- **What is being asked**
Once you find the line with "The width and" in the listing below, please repeat it and every later line exactly, through the last one, without pictures.

==========

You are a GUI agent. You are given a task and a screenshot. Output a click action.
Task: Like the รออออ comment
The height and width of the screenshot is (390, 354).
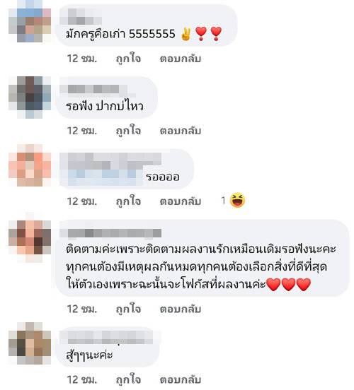[128, 201]
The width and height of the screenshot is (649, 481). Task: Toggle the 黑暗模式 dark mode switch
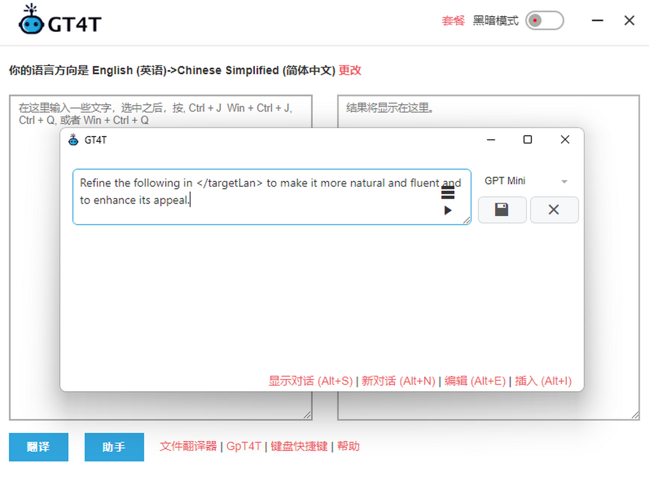[545, 21]
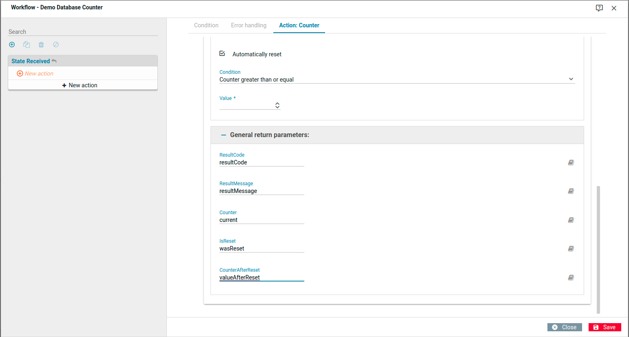Open variable picker for IsReset field
Viewport: 629px width, 337px height.
pyautogui.click(x=571, y=248)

==========

- **Reply**
The width and height of the screenshot is (649, 481). Task: Toggle the 黑暗模式 dark mode switch
[545, 21]
Open variable picker for IsReset field
Viewport: 629px width, 337px height.
pyautogui.click(x=571, y=248)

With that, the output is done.